Entries supplied:
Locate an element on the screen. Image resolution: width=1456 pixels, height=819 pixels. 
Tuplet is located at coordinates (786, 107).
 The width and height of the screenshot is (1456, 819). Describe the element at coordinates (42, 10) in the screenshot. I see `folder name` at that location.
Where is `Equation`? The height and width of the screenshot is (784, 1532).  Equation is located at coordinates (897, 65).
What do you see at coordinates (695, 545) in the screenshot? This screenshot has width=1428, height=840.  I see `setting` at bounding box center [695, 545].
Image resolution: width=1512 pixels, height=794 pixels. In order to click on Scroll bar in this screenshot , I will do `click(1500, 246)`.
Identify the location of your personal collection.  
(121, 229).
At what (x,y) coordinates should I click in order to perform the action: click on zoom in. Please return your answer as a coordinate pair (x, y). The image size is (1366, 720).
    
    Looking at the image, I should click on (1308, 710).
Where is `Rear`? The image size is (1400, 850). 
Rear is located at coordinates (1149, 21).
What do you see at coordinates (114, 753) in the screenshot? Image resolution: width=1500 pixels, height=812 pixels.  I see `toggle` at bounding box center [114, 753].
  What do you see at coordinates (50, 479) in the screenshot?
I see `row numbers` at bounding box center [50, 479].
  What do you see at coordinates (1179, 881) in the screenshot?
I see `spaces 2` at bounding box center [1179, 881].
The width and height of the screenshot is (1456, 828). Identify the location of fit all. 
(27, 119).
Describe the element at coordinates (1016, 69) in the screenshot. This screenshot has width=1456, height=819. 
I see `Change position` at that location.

The exercise: Copy every one of the records above word for word, keeping each line and its order unchanged.

Answer to the exercise:
Locate an element on the screen. Image resolution: width=1456 pixels, height=819 pixels. 
Tuplet is located at coordinates (786, 107).
 The width and height of the screenshot is (1456, 819). Describe the element at coordinates (42, 10) in the screenshot. I see `folder name` at that location.
Where is `Equation`? The height and width of the screenshot is (784, 1532).  Equation is located at coordinates (897, 65).
What do you see at coordinates (695, 545) in the screenshot? This screenshot has width=1428, height=840.  I see `setting` at bounding box center [695, 545].
Image resolution: width=1512 pixels, height=794 pixels. In order to click on Scroll bar in this screenshot , I will do `click(1500, 246)`.
Identify the location of your personal collection.  
(121, 229).
At what (x,y) coordinates should I click in order to perform the action: click on zoom in. Please return your answer as a coordinate pair (x, y). The image size is (1366, 720).
    
    Looking at the image, I should click on (1308, 710).
Where is `Rear`? The image size is (1400, 850). 
Rear is located at coordinates (1149, 21).
What do you see at coordinates (114, 753) in the screenshot? Image resolution: width=1500 pixels, height=812 pixels.  I see `toggle` at bounding box center [114, 753].
  What do you see at coordinates (50, 479) in the screenshot?
I see `row numbers` at bounding box center [50, 479].
  What do you see at coordinates (1179, 881) in the screenshot?
I see `spaces 2` at bounding box center [1179, 881].
The width and height of the screenshot is (1456, 828). Identify the location of fit all. 
(27, 119).
Describe the element at coordinates (1016, 69) in the screenshot. This screenshot has width=1456, height=819. 
I see `Change position` at that location.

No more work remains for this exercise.